= George André Robertson =

George André Robertson (8 September 1929, St Jean-de-Luz, France – 22 February 2007, Redhill, Surrey), was a British educator, headmaster and sportsman. An Old Amplefordian, he attended St Wilfrid's House (1943–1948) and was cricket captain in 1948 before attending Peterhouse, Cambridge (1949–1952).

==Cricketer==
Robertson was a noted cricket player. He was in the 1st XI for all five years at the school, from his match on 14 May 1944 until his final match on 27 June 1948. In 1944, he won the Younghusband Cup for Best Bowler, taking 32 wickets for 308 runs, an average of 9.31, bowling in all 109.3 overs and 26 maidens. By 1947, his fourth year in the cricket team, he was described by the Ampleforth Journal [September 1947] as "probably the best bat in the eleven", but the journal hinted at a weakness by adding that he "might easily do great things when he has learnt better footwork".

In 1947 he took 30 wickets at 13.3. In his final season, 1948, he captained the XI. The Ampleforth Journal [September 1948] noted that "[George A.] Robertson became … the centre of the team and besides finishing at the head of the batting averages [32,44] was the mainstay of the bowling [average 10.34]", being awarded prizes as Best Cricketer [Downey Cup], Best All-Rounder and Highest Score. Robertson was Captain of the 1st XI in 1948, opening the batting and opening the bowling. He scored 100 retired in the first match, and in the season, he took 26 wickets at 10.47 each.

Robertson made two first-class appearances during the 1950 season, the first for Cambridge University and the second for Free Foresters Cricket Club against Cambridge University. He made his first-class debut against Hampshire and opening the bowling dismissed both Hampshire openers, finishing with figures of 2/53. The match was most notable for future England captain Peter May scoring an unbeaten double century for the university. The appearance for Free Foresters came three days later and Robertson took one further wicket.

==Teaching career==
After Ampleforth, Robertson attended Peterhouse, Cambridge from 1949 to 1952, reading French and Spanish.

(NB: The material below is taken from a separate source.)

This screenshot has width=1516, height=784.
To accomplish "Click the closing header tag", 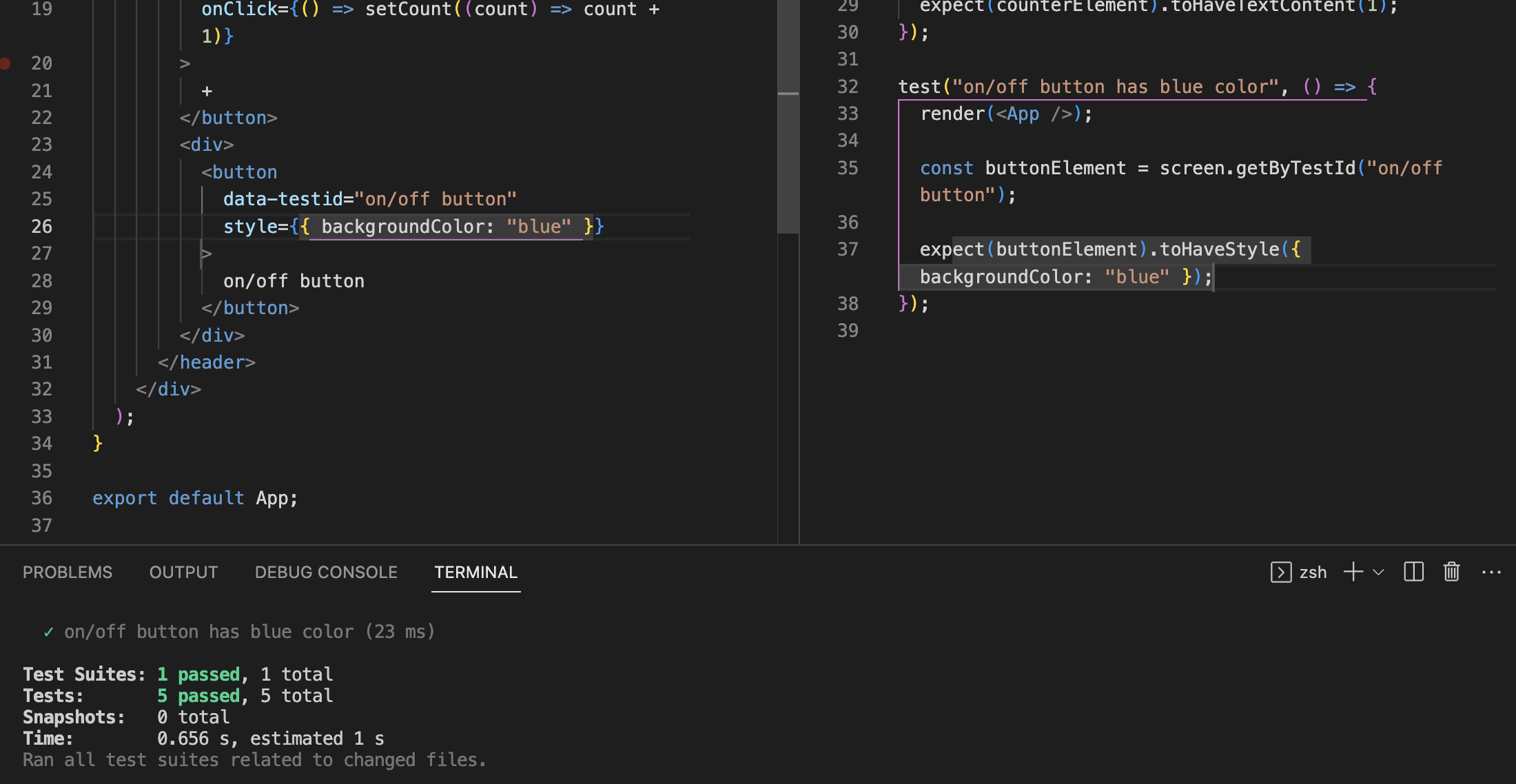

From 1952 to the mid-1980s and beyond to 1991, Robertson was a teacher and headmaster at several different preparatory schools. He joined the staff at Ladycross, at Seaford, Sussex, where he met his future wife. He taught at St Edmund's School, Hindhead, Surrey, and later at All Hallows, Cranmore, Somerset.

From 1967 to 1977, he was Headmaster of St. Martin's School, Nawton, North Yorkshire, near Kirkbymoorside. [this has since amalgamated with Gilling Castle to form St. Martin’s, Ampleforth].

In 1977 he became Headmaster of the Oratory Prep School. When ill health forced him to give up that post, he became Headmaster of an English school in Algarve, Portugal. In the mid-1980s, Robertson became Secretary of a golf club at an RAF base in Germany.

In 1986 he joined the staff of the Modern Language Department at the Oratory, coaching also Under 14 cricket sides and helping to develop the school golf. The Oratory School Magazine (2006; issue #166) noted that he "was largely responsible for creating a very special family atmosphere, one which is still warmly remembered by former pupils to the present day". Some remember him less warmly: I always wondered what happened to him.

==Family==
He married Joan Turnbull (died 1984) in the 1950s. They had three sons: Simon, Andrew and Peter. Their marriage was dissolved in 1983.

==Health problems and death==
In 1991, health problems (such as Parkinson's disease) forced him to retire and he went to live in Surrey, where he died on 22 February 2007 at the East Surrey Hospital in Redhill at the age of 77.